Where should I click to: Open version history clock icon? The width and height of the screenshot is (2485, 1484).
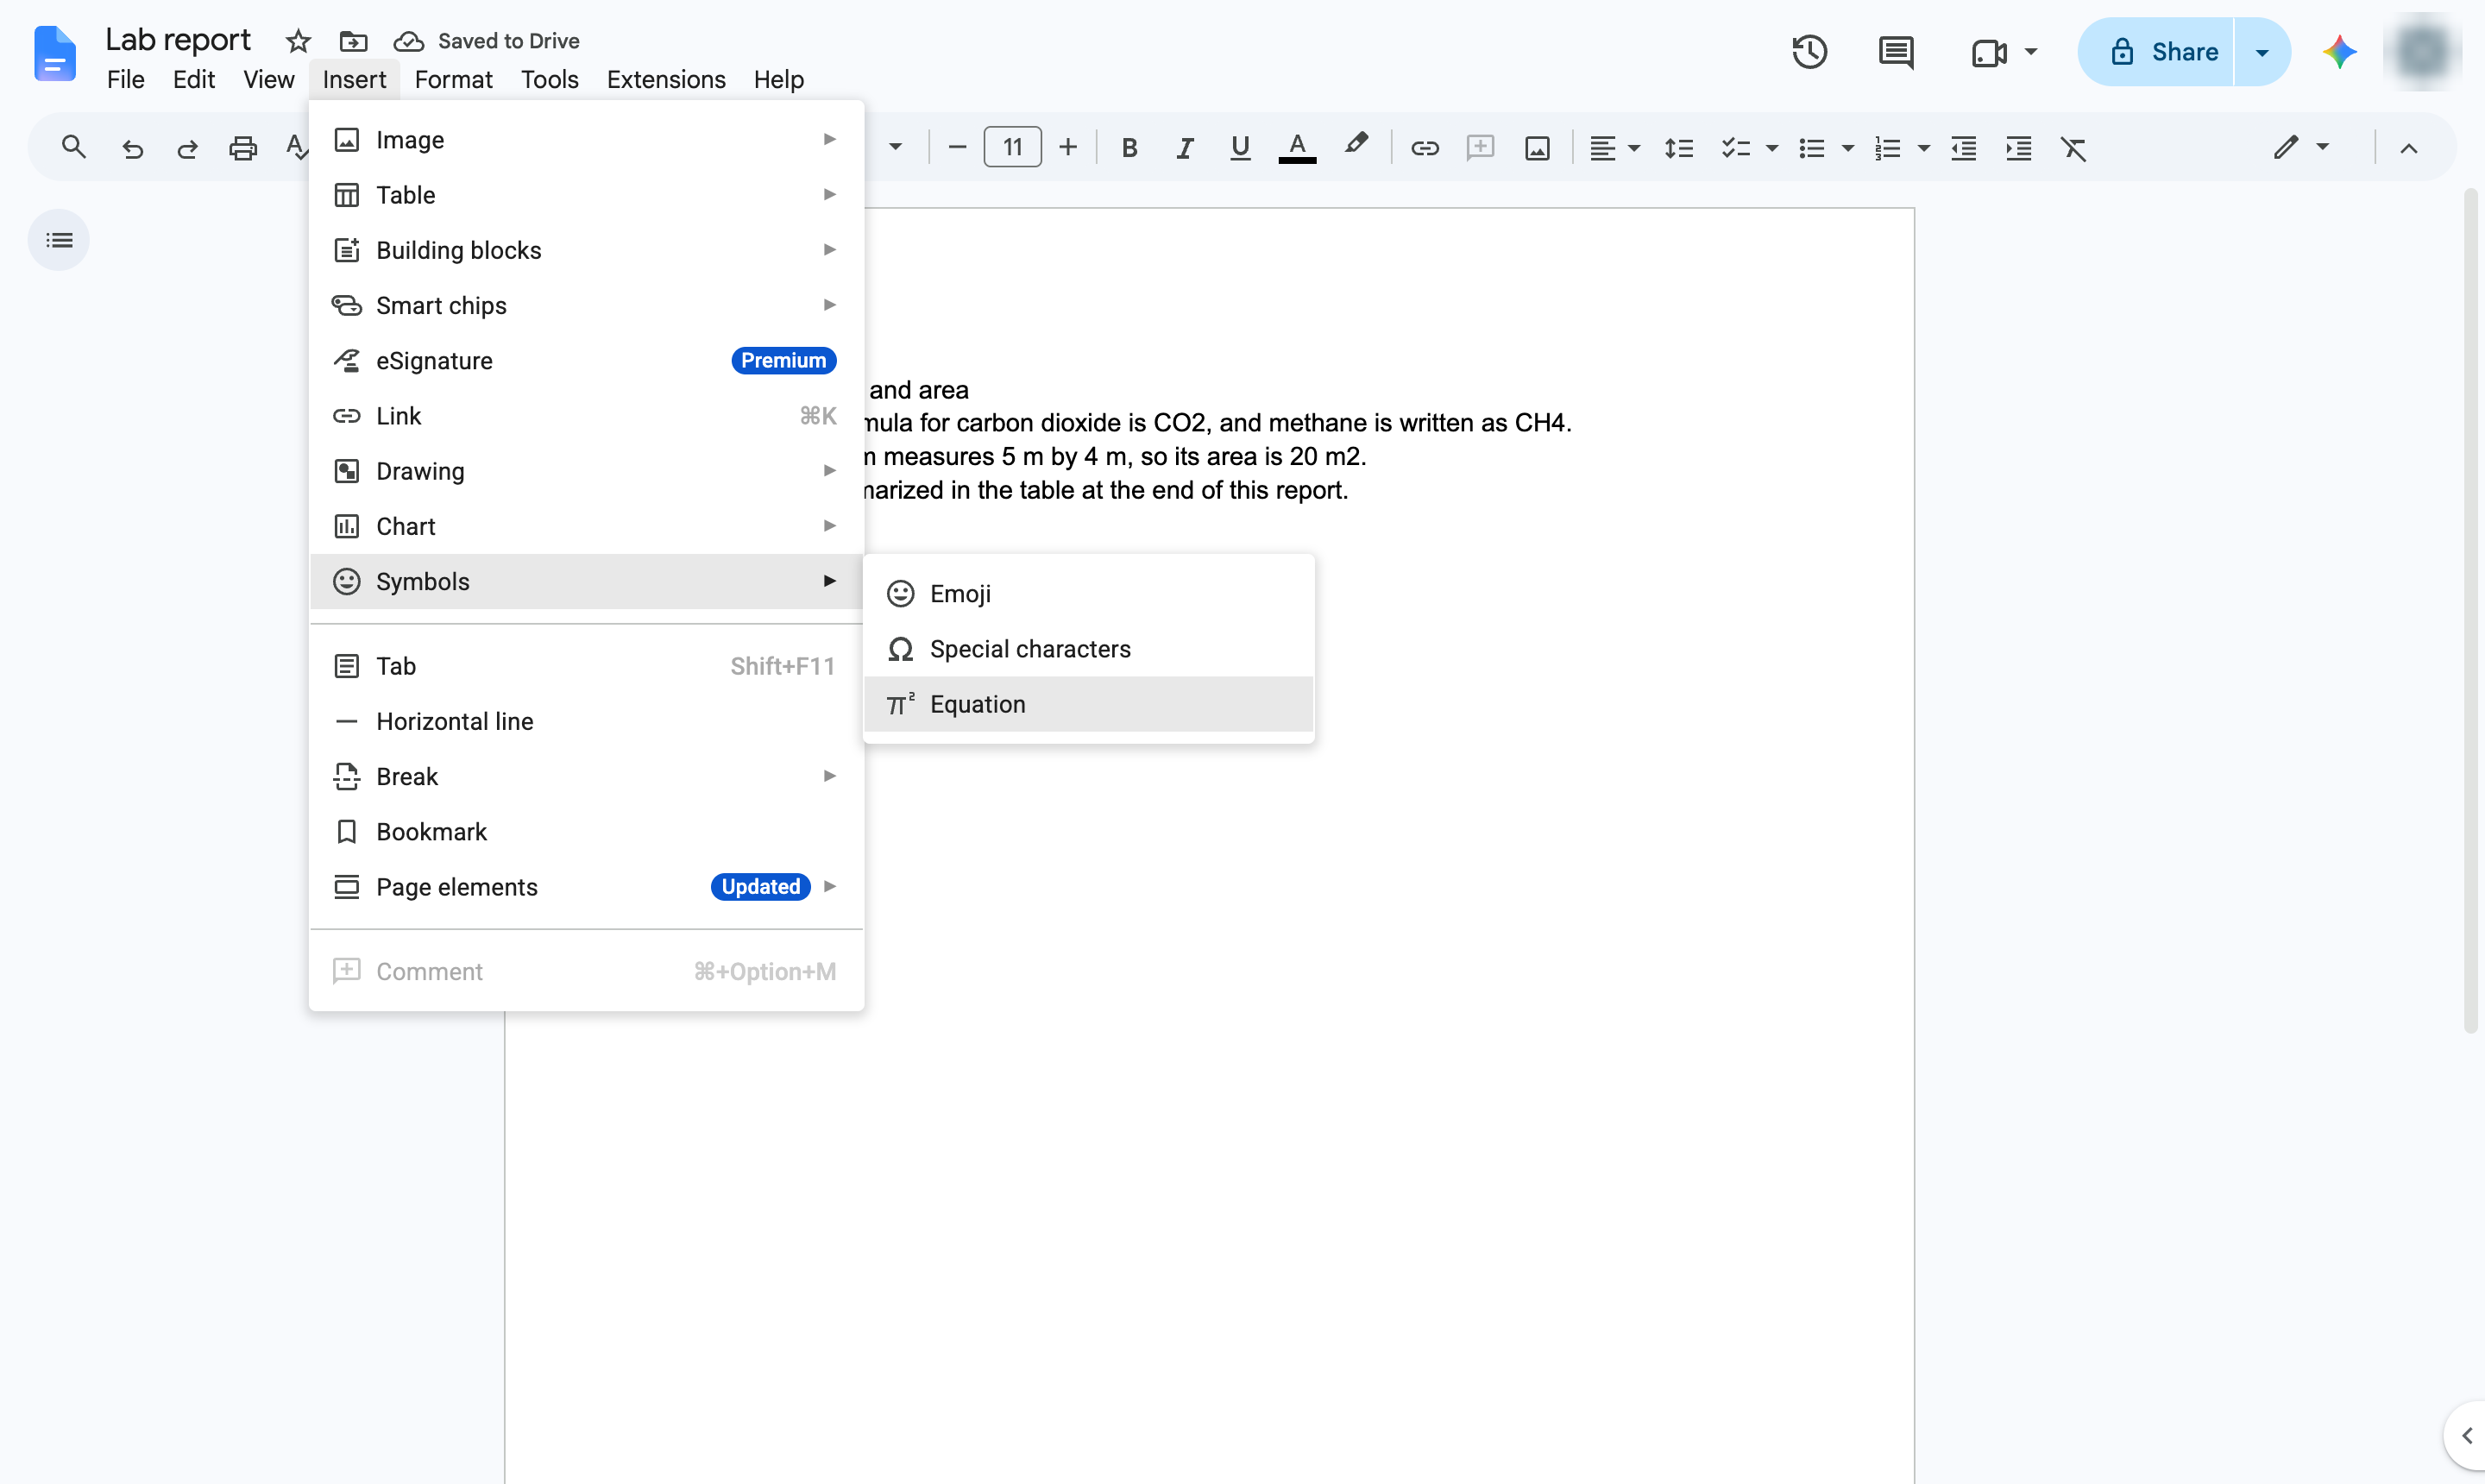click(1809, 52)
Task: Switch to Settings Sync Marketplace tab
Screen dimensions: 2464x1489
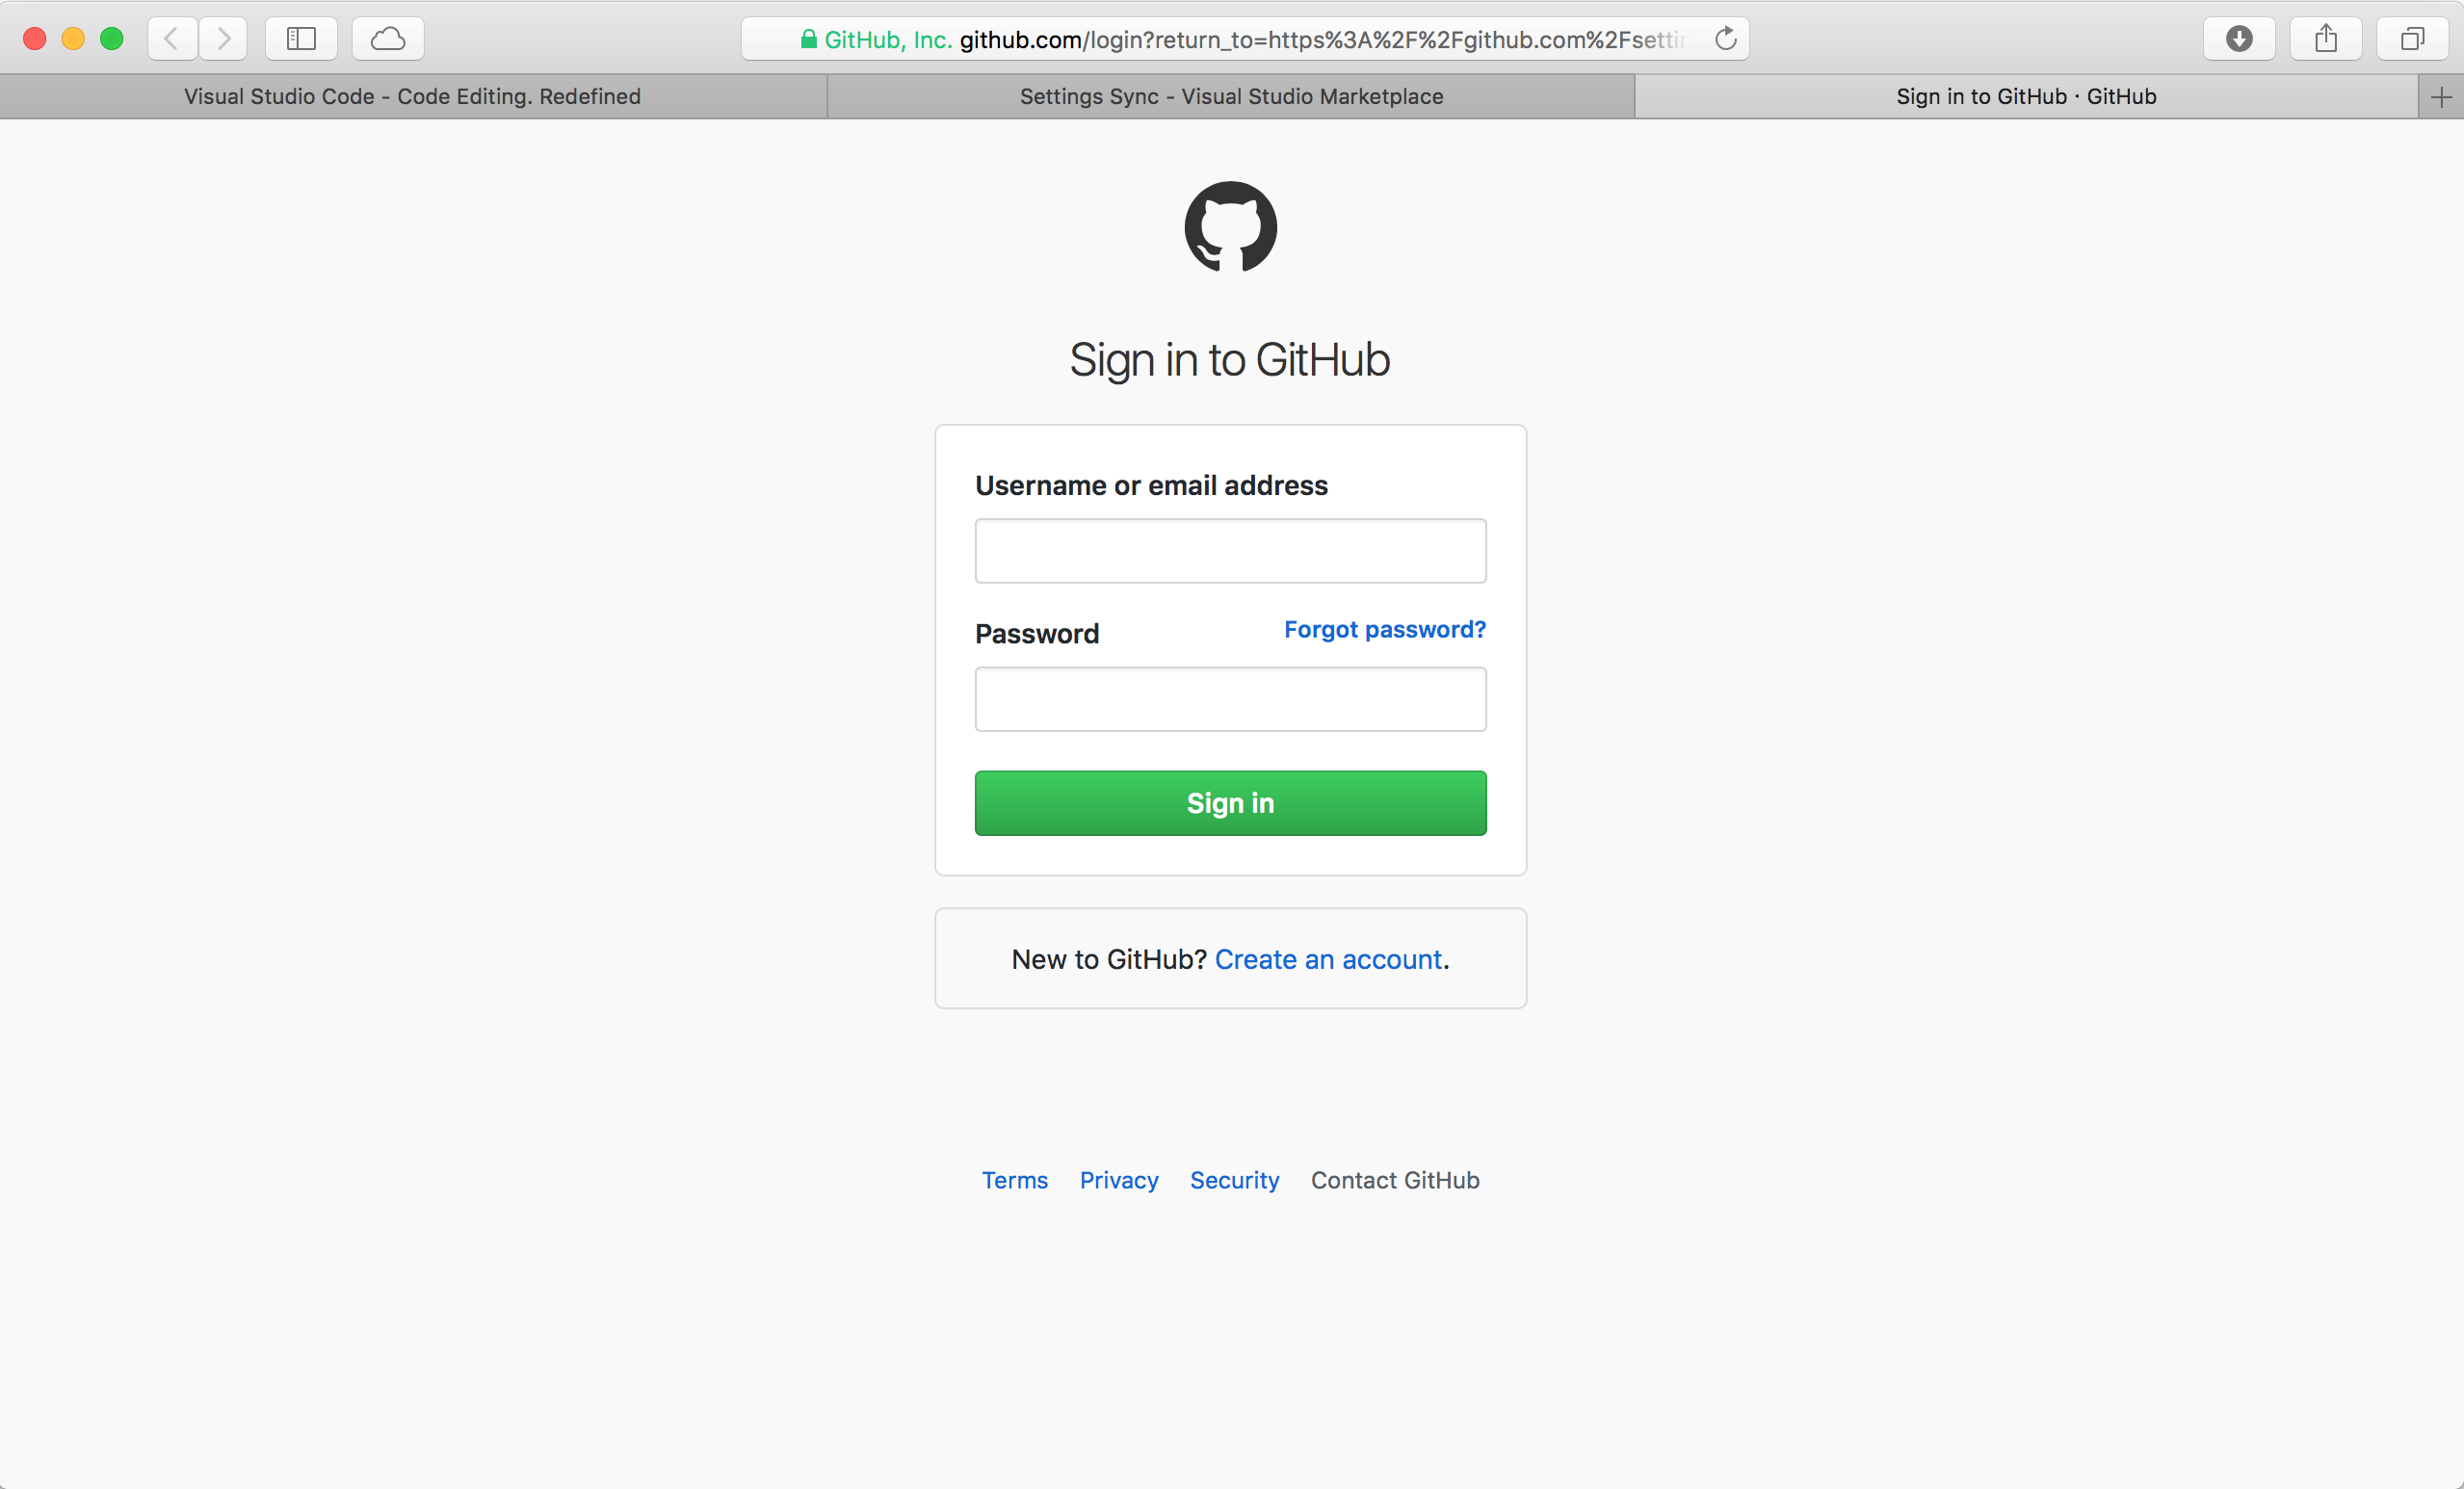Action: coord(1232,95)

▶ **Your task**: Reproduce verbatim the lines starting at the one that contains "Task: Switch to Settings Sync Marketplace tab" and ending at the end of the records. Leave the pictures out of the answer.

▶ **In response**:
Task: Switch to Settings Sync Marketplace tab
Screen dimensions: 2464x1489
Action: coord(1232,95)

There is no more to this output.